[Word and element location data]

= = = =

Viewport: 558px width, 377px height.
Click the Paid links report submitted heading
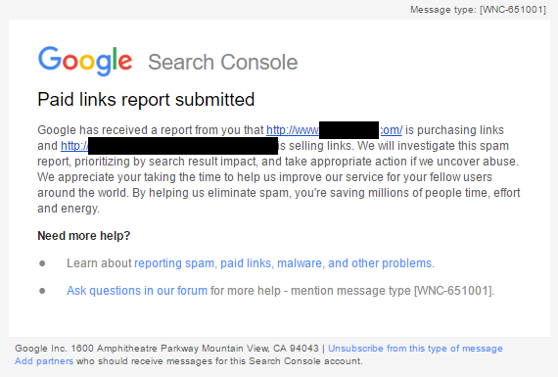coord(146,99)
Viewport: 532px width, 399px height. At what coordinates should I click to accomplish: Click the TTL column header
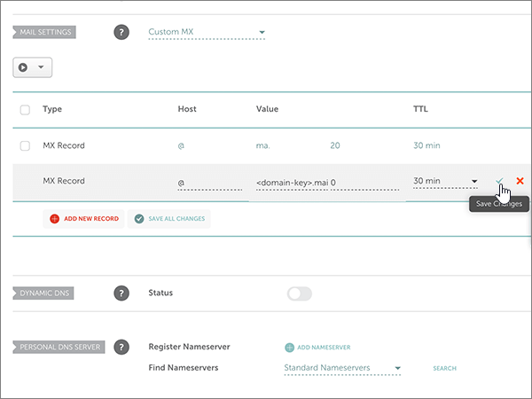[421, 109]
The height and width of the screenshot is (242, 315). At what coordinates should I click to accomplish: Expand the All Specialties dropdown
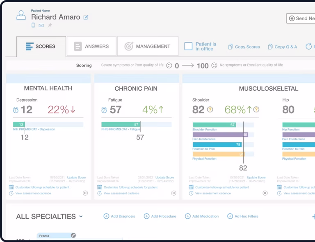(81, 217)
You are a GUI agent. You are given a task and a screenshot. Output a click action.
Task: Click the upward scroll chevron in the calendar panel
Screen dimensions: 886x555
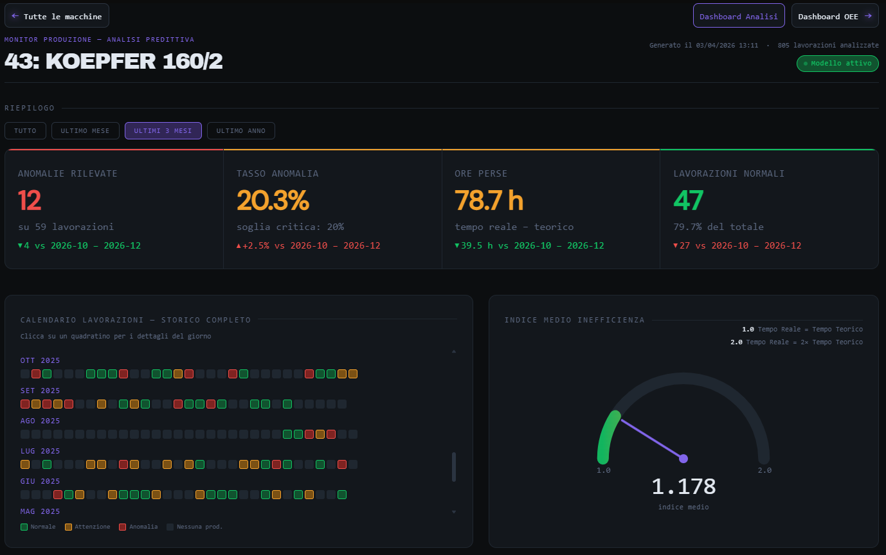pyautogui.click(x=454, y=351)
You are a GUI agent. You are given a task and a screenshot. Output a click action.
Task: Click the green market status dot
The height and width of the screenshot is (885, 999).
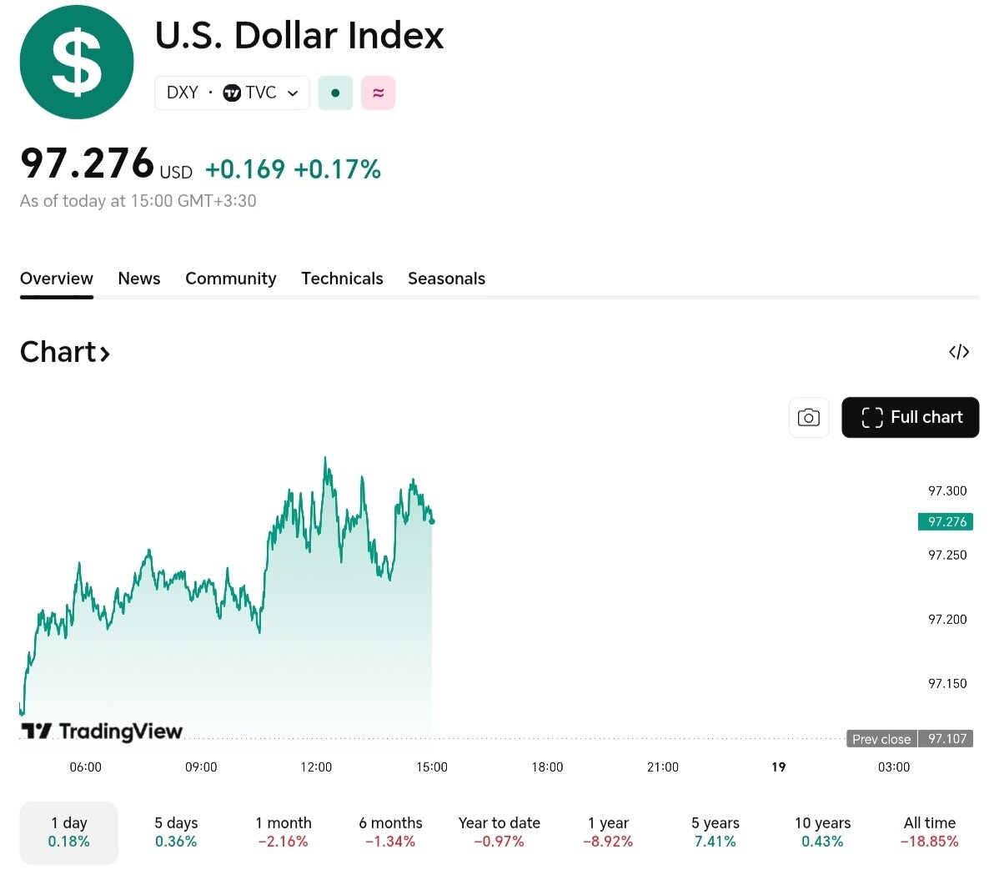(335, 93)
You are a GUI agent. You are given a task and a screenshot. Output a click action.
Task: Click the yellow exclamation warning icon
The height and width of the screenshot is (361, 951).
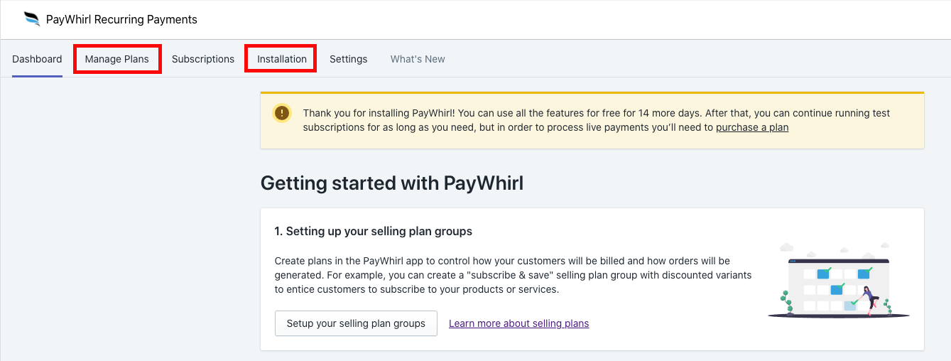[282, 113]
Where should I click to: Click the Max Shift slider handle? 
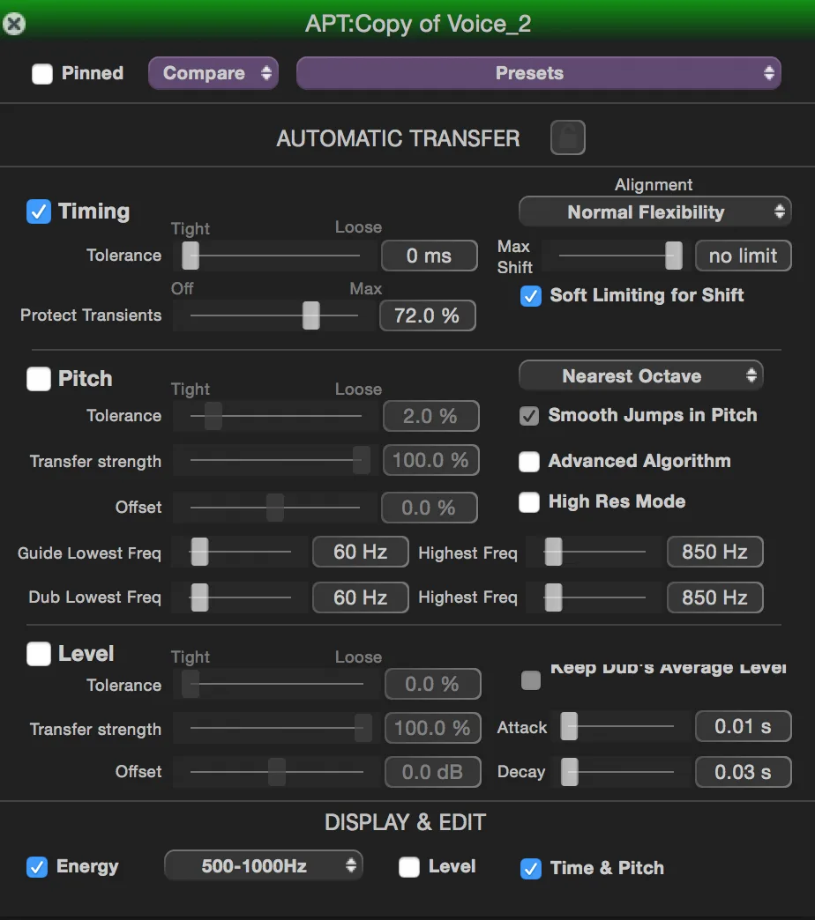tap(673, 256)
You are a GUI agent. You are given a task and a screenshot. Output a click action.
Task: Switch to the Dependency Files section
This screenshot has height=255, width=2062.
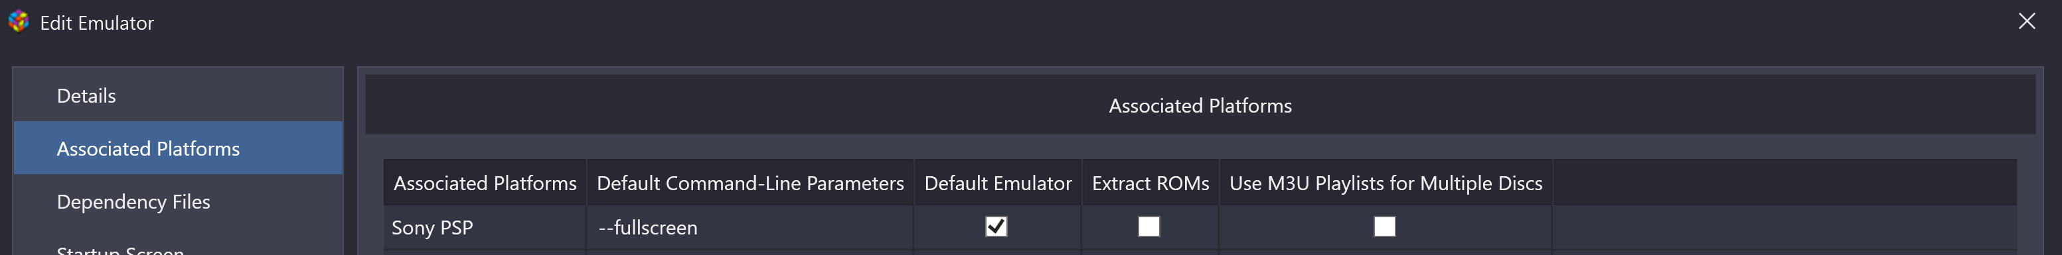pos(178,201)
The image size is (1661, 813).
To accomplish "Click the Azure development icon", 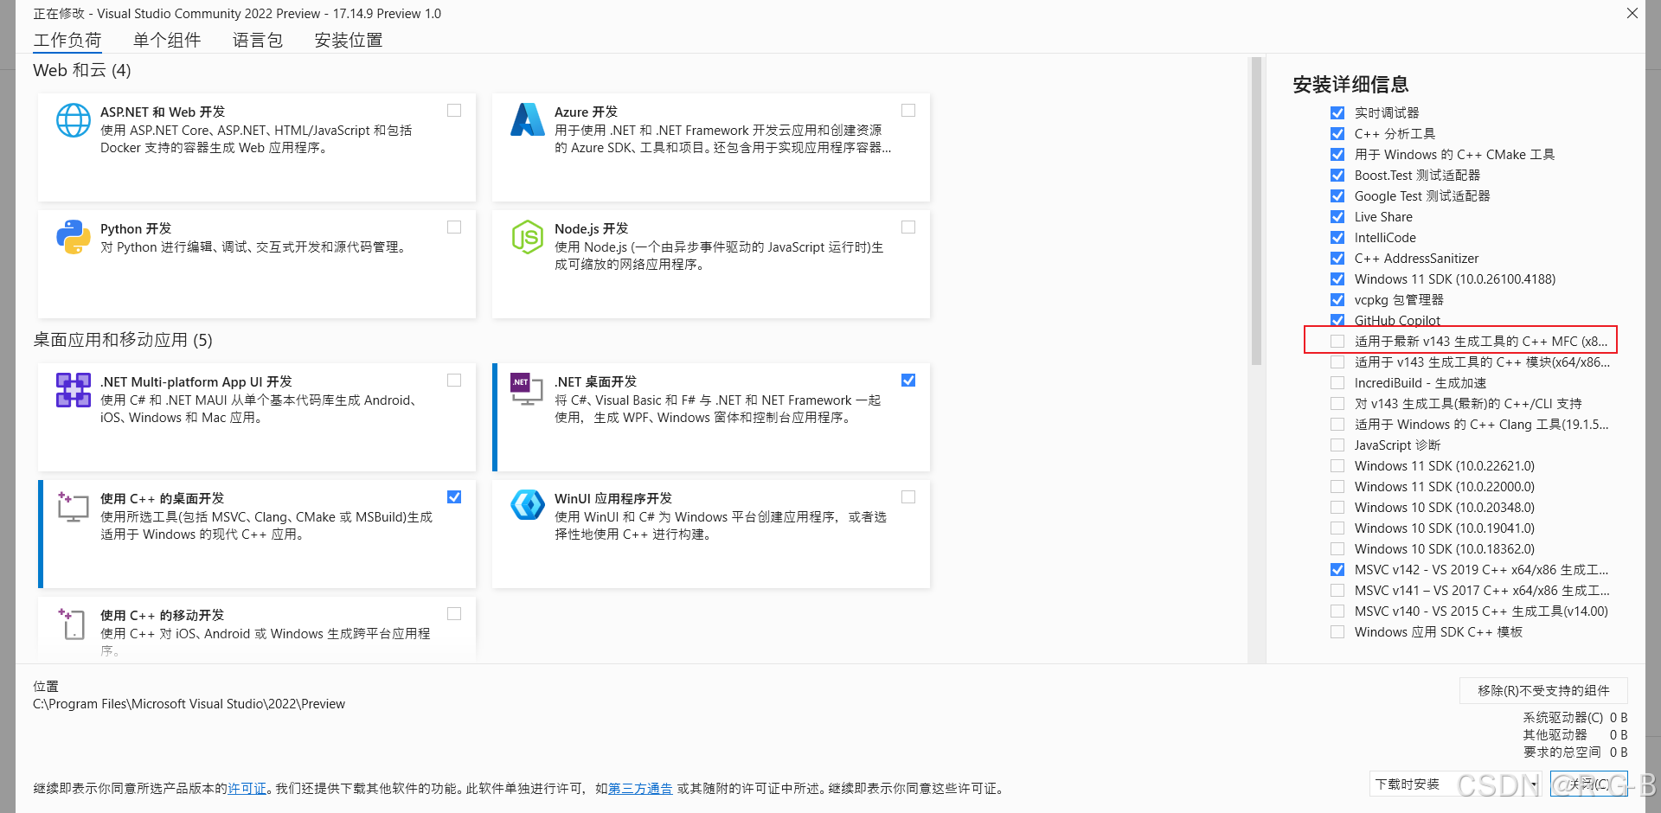I will (528, 119).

= = = =

#### DIRECTIONS
Starting at the beginning of the records and ending at the line that contains "pyautogui.click(x=454, y=351)", copy the records with "chevron" swapped for "arrow" and everything else kept the same. Omit the pictures from your copy.

#### RESPONSE BELOW
Viewport: 558px width, 377px height.
Click the Paid links report submitted heading
coord(146,99)
Viewport: 532px width, 399px height. At what coordinates should I click to accomplish: Click the TTL column header
[421, 109]
The height and width of the screenshot is (242, 315). At what coordinates should I click to accomplish: Expand the All Specialties dropdown
(81, 217)
You are a GUI agent. You are given a task and a screenshot. Output a click action.
Task: Click the upward scroll arrow in the calendar panel
Screen dimensions: 886x555
pyautogui.click(x=454, y=351)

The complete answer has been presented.